Build a Semantic Search Engine Using Sentence Transformers

Introduction

In today's data-driven world, the ability to quickly and accurately search through vast amounts of text it is crucial for many applications. Traditional keyword-based search methods do not capture the intent behind users' queries, and this is where semantic search comes into play.

Semantic Search allows to return results that are contextually relevant, even if the exact keywords are not present.

For example, a semantic search for "shoes for jogging" would understand that "running sneakers" or "athletic footwear" is a relevant result, even though the exact phrase does not appear in the query.

In this article I will show how to implement a Semantic Search System, testing different pre-trained models from the library sentence-transformers, and testing the semantic search on the same dataset with both symmetric and asymmetric approach.

The Dataset

To show how to implement a semantic search system using sentence transformers, I will use a Kaggle dataset consisting of 30,000 women's fashion products.

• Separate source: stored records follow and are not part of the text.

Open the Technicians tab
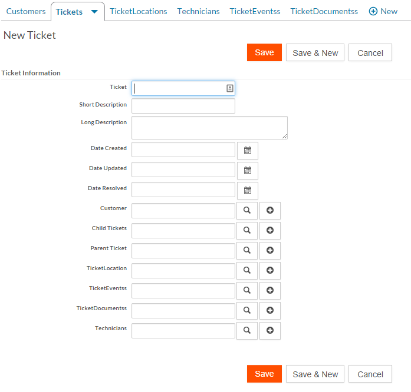 pyautogui.click(x=198, y=11)
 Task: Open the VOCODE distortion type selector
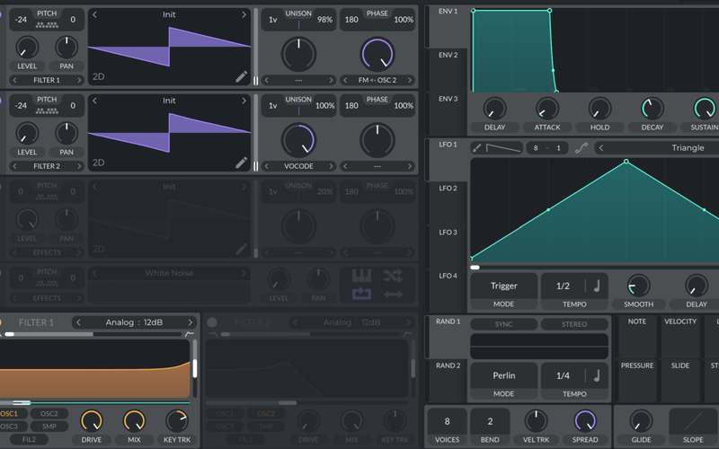(x=297, y=166)
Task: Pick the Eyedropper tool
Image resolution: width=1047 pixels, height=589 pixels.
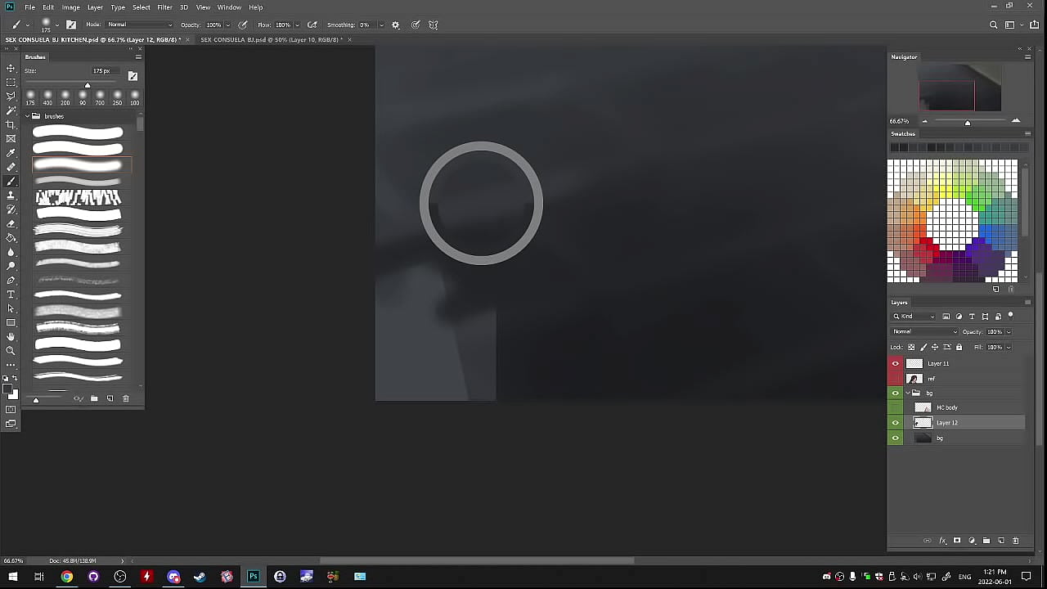Action: coord(11,153)
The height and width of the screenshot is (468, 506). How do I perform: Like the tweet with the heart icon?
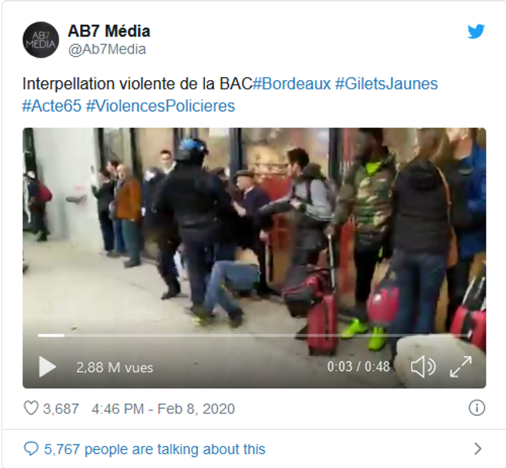[x=31, y=408]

However, the implementation outlined in this article can be easily adapted to any other dataset and domain. In fact, given my expertise in the iGaming industry, I've deployed semantic search to optimize the search engine within an online casino games lobby.

Implementing Semantic Search

Step 1: Setup and Data Preparation

First, we need to install the sentence-transformers library and import the necessary modules.

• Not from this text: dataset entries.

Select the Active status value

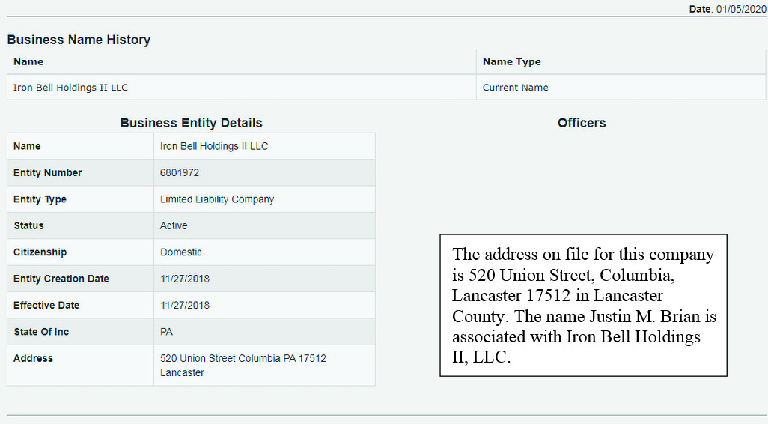(x=174, y=225)
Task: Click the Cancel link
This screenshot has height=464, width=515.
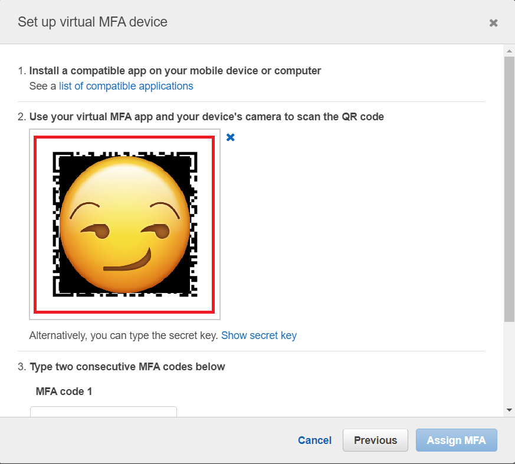Action: pos(314,440)
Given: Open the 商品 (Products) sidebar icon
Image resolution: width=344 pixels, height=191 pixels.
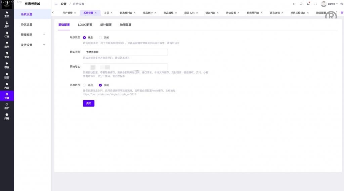Looking at the screenshot, I should coord(7,45).

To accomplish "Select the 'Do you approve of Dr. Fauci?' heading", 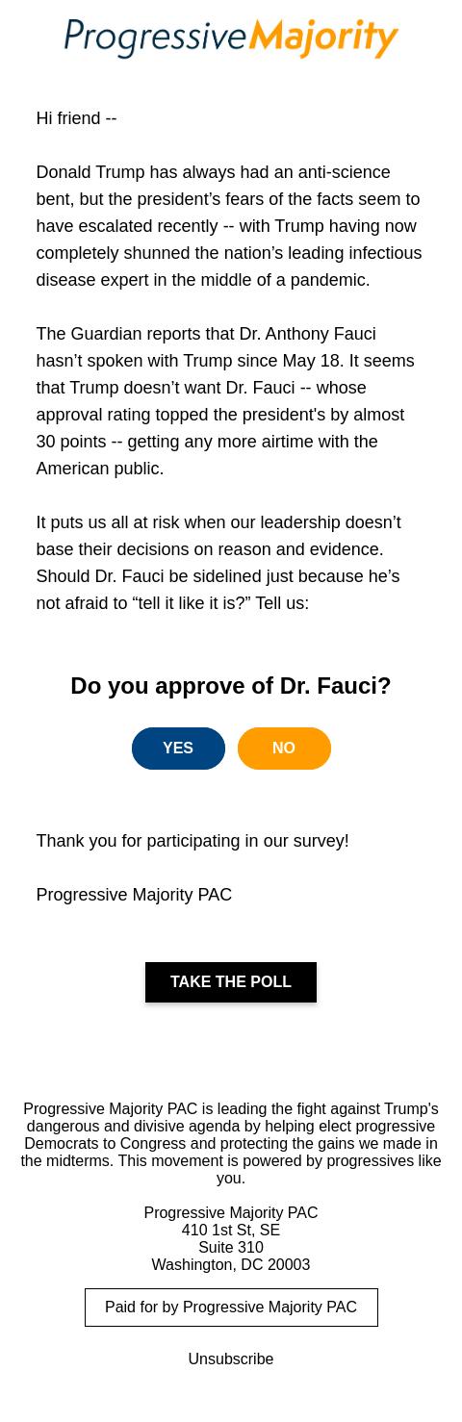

pip install sentence-transformers        

Next, we load our sample dataset, perform a basic data analysis and preprocess it to combine relevant columns into a single text representation for each document.

The columns that will be used for our final dataset and combined together to obtain the corpus are:

• BrandName
• Details (please note that in the dataset there is a typo issue, so the column will be renamed from Deatils to Details)
• Sizes
• SellPrice
• Discount
• Category

Step 2: Load Pre-Trained Model and Encoding the Corpus

For the implementation of our semantic search system, we will be using and compare two models:

• paraphrase-MiniLM-L6-v2 (symmetric semantic search)
• msmarco-MiniLM-L-6-v3 (asymmetric semantic search)

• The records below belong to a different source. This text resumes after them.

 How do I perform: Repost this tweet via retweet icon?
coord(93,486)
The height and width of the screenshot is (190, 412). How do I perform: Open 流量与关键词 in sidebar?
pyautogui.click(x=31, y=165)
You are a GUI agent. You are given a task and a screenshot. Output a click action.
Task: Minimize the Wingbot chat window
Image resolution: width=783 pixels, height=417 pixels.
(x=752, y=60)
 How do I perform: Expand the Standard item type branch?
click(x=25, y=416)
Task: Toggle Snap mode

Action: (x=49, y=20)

The main difference between paraphrase-MiniLM-L6-v2 and msmarco-MiniLM-L-6-v3 lies in their training data and the specific tasks they are optimized for.

paraphrase-MiniLM-L6-v2 is trained specifically for the task of paraphrase generation and understanding, while msmarco-MiniLM-L-6-v3 is optimized for information retrieval tasks using the MS MARCO (Microsoft Machine Reading Comprehension) dataset, that was created based on real user search queries using Bing search engine. Although the msmarco model focus is on information retrieval tasks like passage ranking and question-answering, it can still be used for in applications for semantic search.

Both models are based on the MiniLM architecture, which is a smaller variant of the Transformer architecture, and both have six layers.

We encode the corpus using the model (paraphrase or msmarco) to generate sentence embeddings. These embeddings will be used to compute similarity scores during the search. Note that if you are not using GPU or TPU, this operation could be slow.

Step 3: Implementing the Semantic Search Function

For small corpora (up to about 1 million entries) we can compute the cosine-similarity between the query and all entries in the corpus, so to perform semantic search, we can create a function to encode the query, computing cosine similarity scores between the query and the corpus embeddings, and returning the top 10 matching results.

Step 4: Performing a Search

We can now finally define a query and use our semantic search function to find the most relevant products in our dataset. We then print the top results.

Comparison and Analysis of Semantic Search Results

paraphrase-MiniLM-L6-v2

msmarco-MiniLM-L-6-v3

For the paraphrase-MiniLM-L6-v2 model, scores are consistently higher, ranging from 0.7132 to 0.7296., suggesting that this model might be better at identifying closely related items. Predominantly it returns synthetic women's casual sandals and sneakers, indicating strong semantic grouping but less variety.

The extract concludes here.